Pau pra toda adega: o vinho que não pode faltar

Por Mariana Mendes De Luca | @marianamdeluca

“Vamos nos encontrar antes do Natal”, é a frase oficial de dezembro. Amigo secreto, festas, confraternização e ceia de Natal ocupam o mês mais badalado do ano e entre uma taça e outra, sempre tem alguém perguntando: “qual vinho eu levo?”.

A resposta é direta: um Pinot Noir!

O ‘pretinho básico’ da adega é aquele vinho que todo mundo prova e tem noção do que se está bebendo. Não tem nada mais elegante do que deixar aquele amigo que nada entende de vinho, confortável ao tomar um leve e descomplicado.

E o Pinot Noir é isso.

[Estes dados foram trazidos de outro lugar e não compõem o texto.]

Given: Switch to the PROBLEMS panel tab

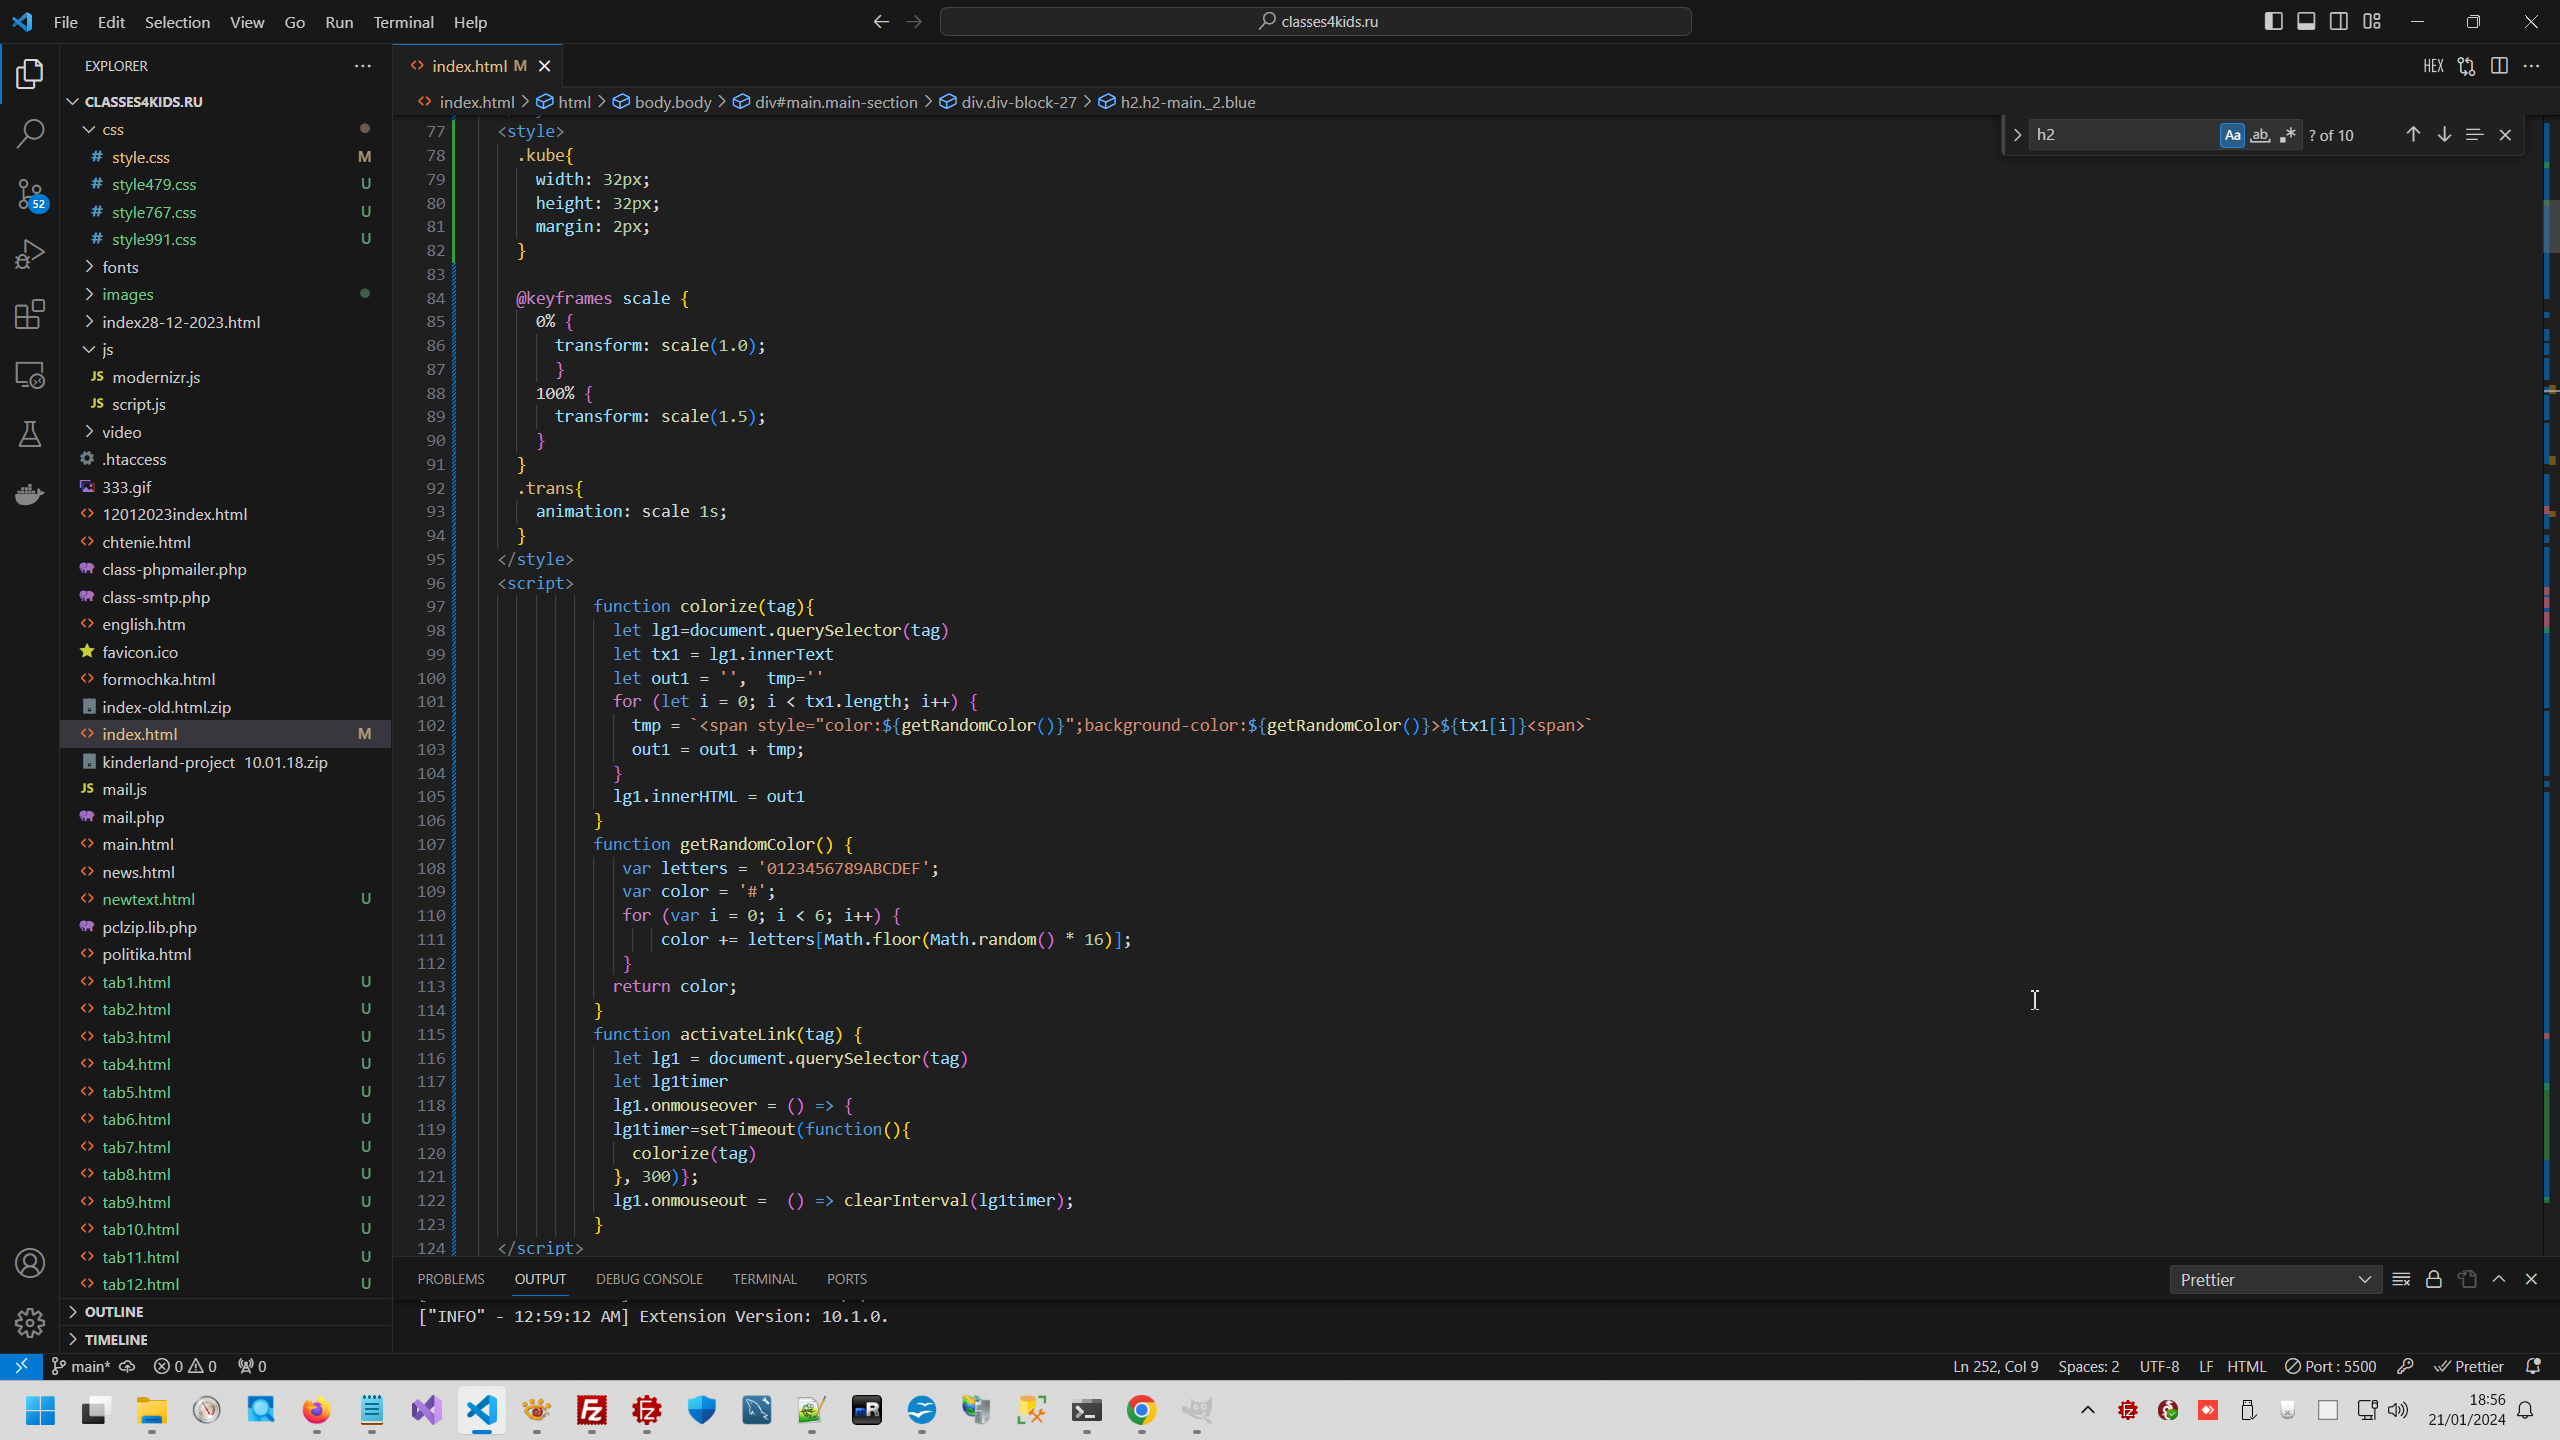Looking at the screenshot, I should tap(450, 1279).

É elegante, mas sem frescura.

Ele é um vinho tinto que pode ser colocado na geladeira uns minutinhos antes de servir e combina com pizza, com peixe, com salada, com queijos, aves e se bobear, até com pão de alho.

Ele é aquele convidado perfeito. Chega, faz todo mundo rir, não briga com a comida e te acompanha até no calor. É leve, cheio de aromas, tem sabor de frutas vermelhas e dependendo do rótulo, até um toque de madeira. É o vinho para quem quer beber bem, mas sem precisar fingir que entendeu o tanino.

Só que antes de ser esse vinho charmoso, ele surgiu para ser um ‘vinho elegante’ em Borgonha, no leste da França há mais de 2.000 anos. É uma das uvas mais antigas cultivadas pelo homem e por lá virou lenda pois dá origem a um dos vinhos mais caros do mundo, o Romanée Conti.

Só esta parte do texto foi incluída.